### WHAT YOU NEED TO DO
These records are to be written out exactly as they read, minus the pictures.

### RECORDS PROVIDED
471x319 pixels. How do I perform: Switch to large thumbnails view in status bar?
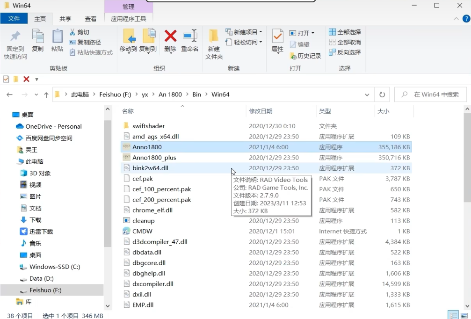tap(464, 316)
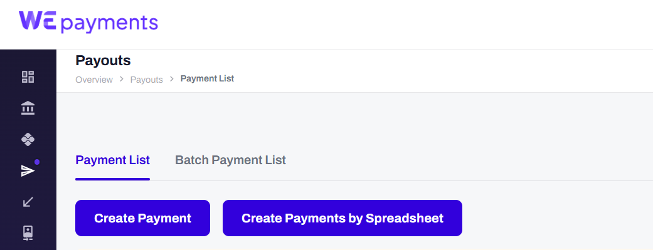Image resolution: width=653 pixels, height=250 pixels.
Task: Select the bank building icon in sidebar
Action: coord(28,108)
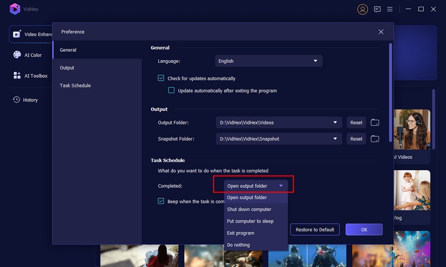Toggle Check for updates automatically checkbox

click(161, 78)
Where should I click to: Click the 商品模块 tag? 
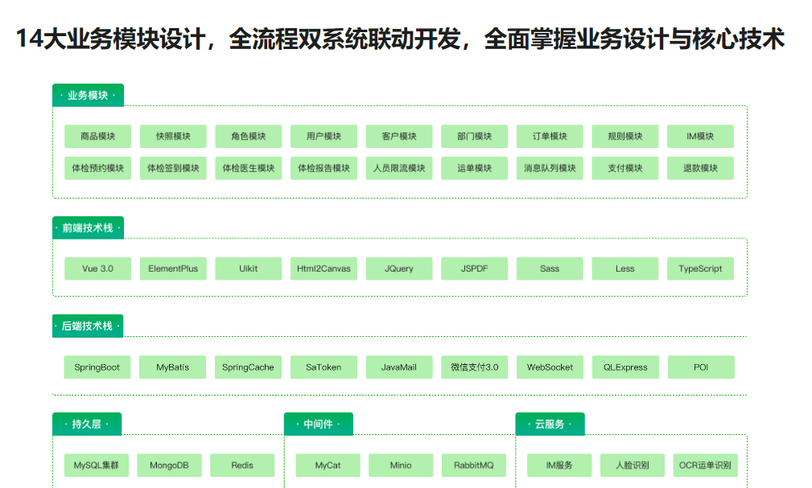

### EXERCISE RESPONSE
471x319 pixels. How do I perform: Switch to large thumbnails view in status bar?
tap(464, 316)
Image resolution: width=653 pixels, height=250 pixels.
Task: Select the bank building icon in sidebar
Action: coord(28,108)
Toggle Check for updates automatically checkbox

click(161, 78)
Where should I click to: Click the 商品模块 tag? 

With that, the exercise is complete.